Greenfield - Whitnall School Superintendent Lowell Holtz's explanation of why the district did not immediately tell parents about a food service director's arrest for child enticement angered some at a special meeting held Monday
Holtz said early information provided by police that the arrest did not directly affect the district and his concern to give the most complete and accurate account were the reasons why parents were not officially informed about the Feb. 23 arrest until March 5.
In fact, the district was not informed about the arrest that took place in Whitefish Bay, well outside the district, until two days later.
The result was that WISN aired a television story the day before the parents officially were notified, and a previous Facebook posting touched off what parents called a social media firestorm among students.
Those among a group of fewer than 40 parents attending the meeting said the district should have alerted them much sooner.
"Not knowing until so much later is a problem," said Tracy Trensch, the parent of children in elementary school, middle school and high school. "It's really an issue of trust."

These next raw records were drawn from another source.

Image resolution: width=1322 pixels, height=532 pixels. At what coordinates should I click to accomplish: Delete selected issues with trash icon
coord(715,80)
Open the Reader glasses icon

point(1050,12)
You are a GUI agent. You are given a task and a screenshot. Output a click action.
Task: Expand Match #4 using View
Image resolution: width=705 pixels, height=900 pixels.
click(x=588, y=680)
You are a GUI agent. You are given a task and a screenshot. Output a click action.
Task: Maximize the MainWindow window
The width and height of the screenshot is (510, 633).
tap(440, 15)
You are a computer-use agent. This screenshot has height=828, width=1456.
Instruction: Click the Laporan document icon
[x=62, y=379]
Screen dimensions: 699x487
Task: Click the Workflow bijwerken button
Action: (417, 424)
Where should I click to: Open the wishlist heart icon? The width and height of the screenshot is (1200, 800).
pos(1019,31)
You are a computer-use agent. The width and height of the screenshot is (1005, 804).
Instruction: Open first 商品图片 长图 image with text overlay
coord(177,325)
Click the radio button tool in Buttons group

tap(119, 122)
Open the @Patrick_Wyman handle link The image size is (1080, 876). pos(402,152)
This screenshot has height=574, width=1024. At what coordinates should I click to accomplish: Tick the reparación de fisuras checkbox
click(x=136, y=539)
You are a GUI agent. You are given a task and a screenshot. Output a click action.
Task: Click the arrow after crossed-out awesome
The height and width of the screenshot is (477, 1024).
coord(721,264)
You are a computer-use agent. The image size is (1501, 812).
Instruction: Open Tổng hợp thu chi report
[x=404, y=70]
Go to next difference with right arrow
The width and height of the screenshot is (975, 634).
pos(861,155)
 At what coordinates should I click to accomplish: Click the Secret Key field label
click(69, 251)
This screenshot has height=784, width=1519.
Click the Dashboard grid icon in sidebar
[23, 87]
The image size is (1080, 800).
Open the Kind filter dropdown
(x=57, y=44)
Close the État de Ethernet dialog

Holtz said that, in hindsight, he would have given broad details immediately,
"No one made the decision to not inform parents," Holtz said. "We wanted to make sure we had complete and accurate information. I know it was frustrating to hear this from the media first, and for that I apologize."
James Heidke, 55, a three-year food service director in the district, was employed by Whitnall's food management company, A'viands. He was arrested Feb. 23 in Whitefish Bay and charged with using a computer to facilitate a child sex crime. The sting operation was conducted by the Intelligence Fusion Center's High Technology Unit, a division of the Milwaukee Police Department.
Heidke, a resident of Milwaukee's East Side, was actually communicating with an undercover police officer posing as a 15-year-old boy when he was arrested. He had already sent the "boy" two nude photos of men.
He told police he intended to bring the "boy" back to his home near the University of Wisconsin-Milwaukee and possibly have oral sex with him. Police searched the home, finding a basement with subdued lighting and sex articles, including a neck collar and sling used in certain sex acts.
If found guilty, Heidke could face up to a 40-year sentence.
Whitnall parents also questioned how much access Heidke had to students over the past three years, and whether his work computer contained any information that linked him to students or their personal information.
Holtz's March 5 email to parents characterized Heidke's student access as "limited." The superintendent said the wording might have been better selected after parents noted that Heidke, although not near students throughout the day, was near them each day.
Heidke's computer, Holtz said, has been secured and will be taken by police for the criminal investigation. He also noted that the Greenfield Police Department offered to act as a liaison to Whitnall for any current or future investigation occurring outside the district that may have a local impact.
"That's extremely helpful," Holtz told the audience.
Trensch said parents are concerned about what kind of results may occur from any unknown contact between Heidke and current or past students.
"This could be like the Archdiocese or Penn State when we may not know for 10 years about abuse that may have occurred," she said.
LuAnn Bird, a new resident of Hales Corners who is running unopposed for the Whitnall School Board and who attended Monday's meeting, said the parental anger toward the district did not dampen her enthusiasm to serve.
"They needed to have this exchange," said Bird, who previously served on a school board in Oshkosh and is a professional board consultant. "In the end, they need to feel good about the district and confident that things will be done differently if there ever is a next time."
More to come
After the meeting, board members met in closed session reportedly to discuss the matter but did not make any public statement.
Board President Nancy Zaborowski previously said the district would develop a new communication policy over the next two months. She said it will include the frequency of employee background checks, another concern parents voiced at Monday's meeting.